§ Task instructions:
**1.** Rewrite the paragraph in the pre-selection documentation below that starts with "max_abs_return : float" as a list. Give one item per parameter, with its type and what it controls.
**2.** Extend the pre-selection documentation below, starting right after its last sentence.

§ Extract:
┄┄┄┄┄┄┄┄┄┄

Skip to content

pre_selection

optimizer.pre_selection

Pre-selection pipeline assembly.

PreSelectionConfig dataclass

Immutable configuration for the pre-selection pipeline.

All parameters map 1:1 to transformer/selector constructor arguments, making the config serialisable and suitable for hyperparameter sweeps.

Parameters

max_abs_return : float Maximum absolute return before treating as data error (DataValidator). winsorize_threshold : float Z-score threshold for winsorisation (OutlierTreater). remove_threshold : float Z-score threshold for removal as data error (OutlierTreater). outlier_method : str Outlier detection approach. Currently only "time_series" is supported (per-column z-scores). imputation_fallback : str Fallback when sector data is unavailable. "global_mean" uses the cross-sectional mean across all assets. correlation_threshold : float Pairwise correlation above which an asset is dropped (DropCorrelated). correlation_absolute : bool If True, use absolute correlation values. top_k : int or None If set, keep only the k assets with the highest (or lowest) mean return via SelectKExtremes. top_k_highest : bool Select assets with the highest mean when True, lowest when False. use_pareto : bool If True, apply SelectNonDominated Pareto filter. pareto_min_assets : int or None Minimum number of assets to retain after Pareto filtering. use_non_expiring : bool If True, apply SelectNonExpiring to remove soon-expiring assets. expiration_lookahead : int or None Number of calendar days to look ahead for expiring assets, forwarded to SelectNonExpiring as a timedelta. is_log_normal : bool Whether returns are assumed log-normal for multi-period scaling (deferred to Chapter 2, stored here for completeness).

┄┄┄┄┄┄┄┄┄┄

§ Supplied data:
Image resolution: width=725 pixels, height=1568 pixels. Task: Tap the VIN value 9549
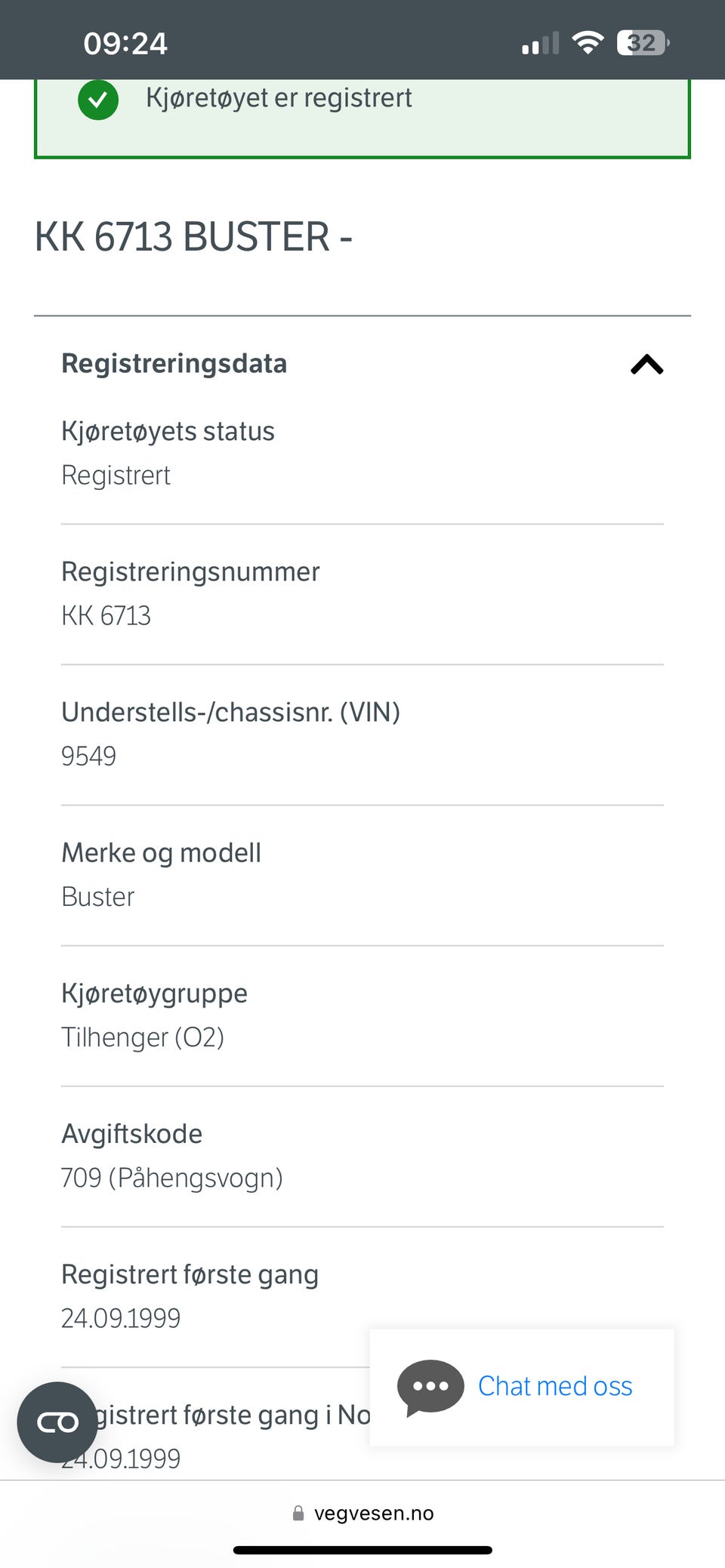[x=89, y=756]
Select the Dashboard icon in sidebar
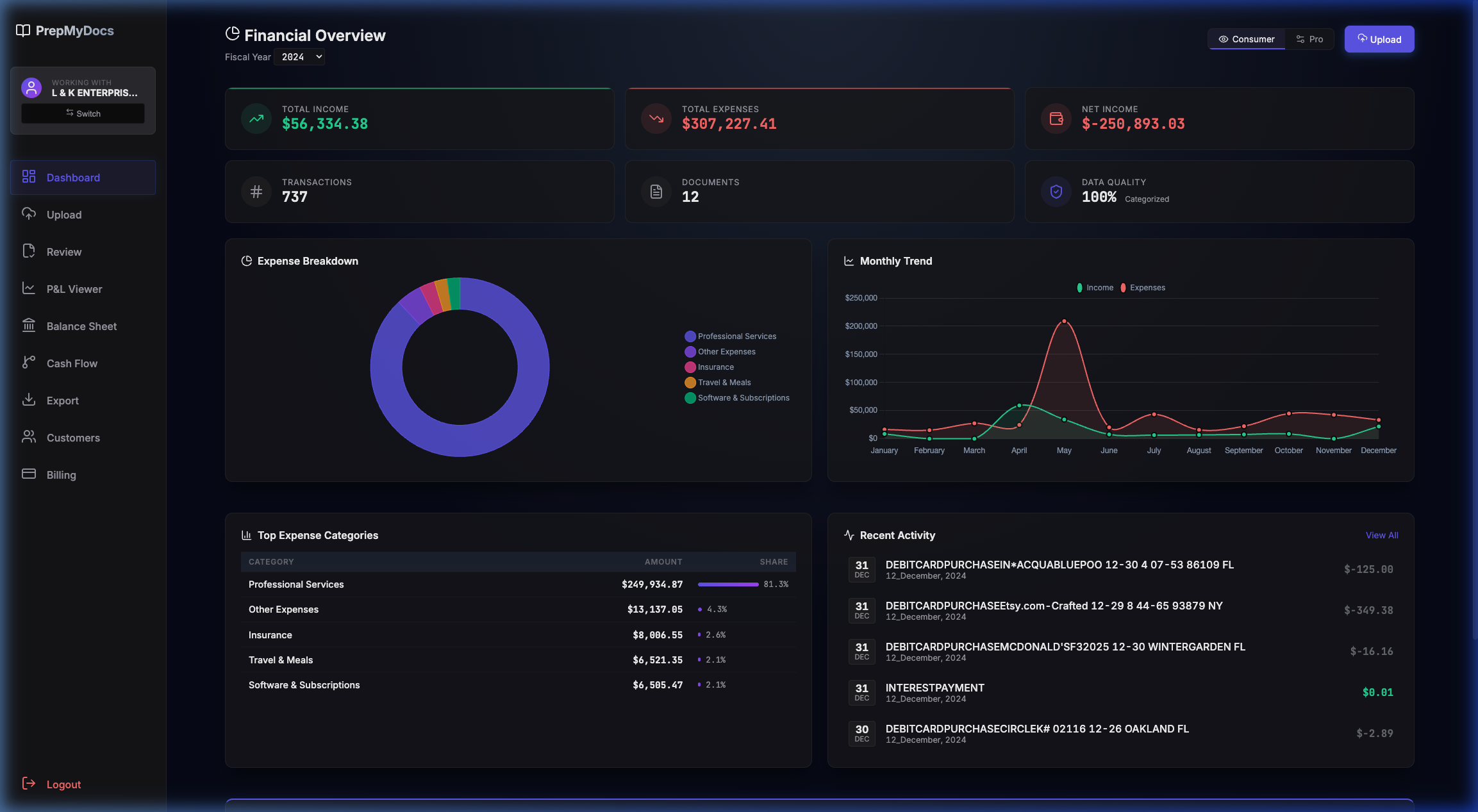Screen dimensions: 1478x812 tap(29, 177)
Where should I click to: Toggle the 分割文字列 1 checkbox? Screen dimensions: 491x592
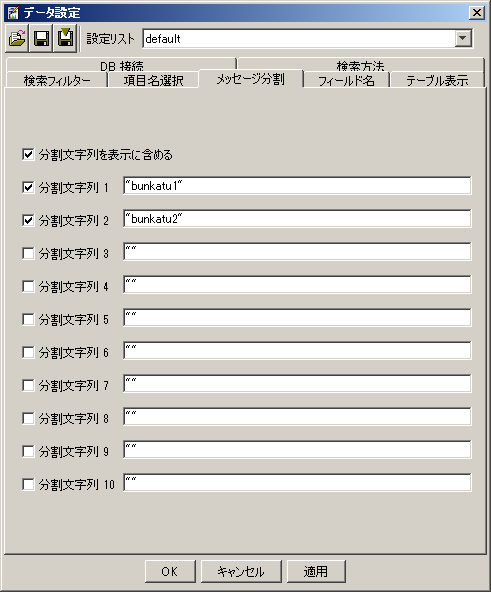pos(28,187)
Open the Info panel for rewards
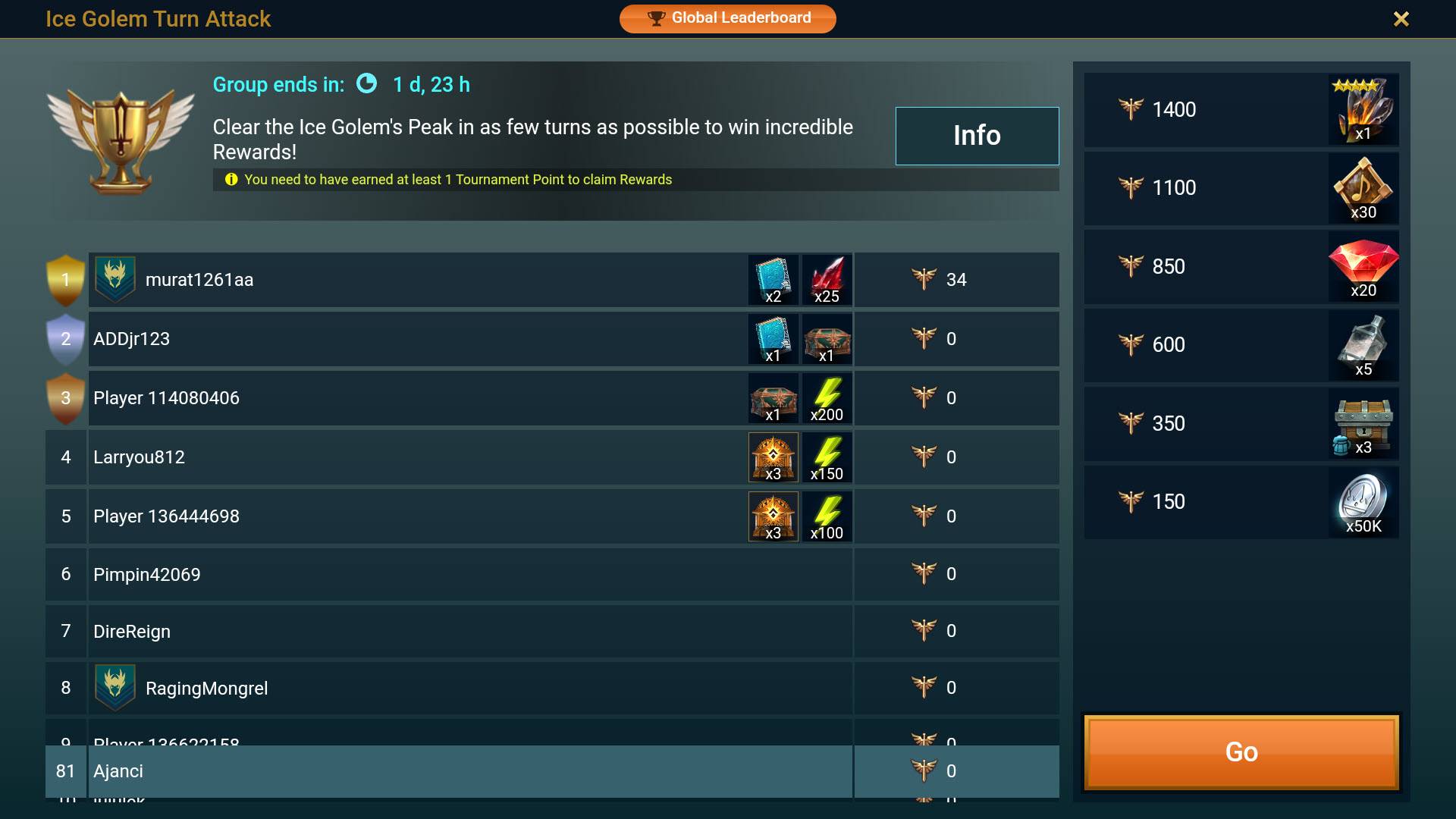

┄┄┄┄┄┄┄┄┄┄

§ Answers:
**1.**
- max_abs_return (float): the largest absolute return allowed before it is treated as a data error (DataValidator).
- winsorize_threshold (float): the z-score threshold for winsorisation (OutlierTreater).
- remove_threshold (float): the z-score threshold for removal as a data error (OutlierTreater).
- outlier_method (str): the outlier detection approach. Only "time_series" (per-column z-scores) is currently supported.
- imputation_fallback (str): the fallback when sector data is unavailable. "global_mean" uses the cross-sectional mean across all assets.
- correlation_threshold (float): the pairwise correlation above which an asset is dropped (DropCorrelated).
- correlation_absolute (bool): if True, absolute correlation values are used.
- top_k (int or None): if set, only the k assets with the highest or lowest mean return are kept, via SelectKExtremes.
- top_k_highest (bool): selects the highest-mean assets when True and the lowest when False.
- use_pareto (bool): if True, the SelectNonDominated Pareto filter is applied.
- pareto_min_assets (int or None): the minimum number of assets kept after Pareto filtering.
- use_non_expiring (bool): if True, SelectNonExpiring is applied to remove soon-expiring assets.
- expiration_lookahead (int or None): the number of calendar days to look ahead for expiring assets, passed to SelectNonExpiring as a timedelta.
- is_log_normal (bool): whether returns are assumed log-normal for multi-period scaling. It is deferred to Chapter 2 and stored here for completeness.

**2.**
for_daily_annual() classmethod

Sensible defaults for daily returns over a ~1-year horizon.

for_conservative() classmethod

Tighter filters for a more conservative universe.

build_preselection_pipeline(config=None, sector_mapping=None)

Build an sklearn Pipeline for data cleaning and asset pre-selection.

The pipeline is assembled from config and follows this order::

validate → outliers → impute → SelectComplete → DropZeroVariance
→ DropCorrelated → [SelectKExtremes] → [SelectNonDominated]
→ [SelectNonExpiring]

Optional steps (in brackets) are only included when the corresponding config flag or parameter is set.

All transformer hyper-parameters are accessible via pipeline.get_params() for cross-validation tuning (e.g. outliers__winsorize_threshold).

Parameters

config : PreSelectionConfig or None Pipeline configuration. Defaults to PreSelectionConfig() (sensible defaults for daily equity returns). sector_mapping : dict[str, str] or None Ticker → sector mapping forwarded to :class:SectorImputer. When None, global cross-sectional mean imputation is used.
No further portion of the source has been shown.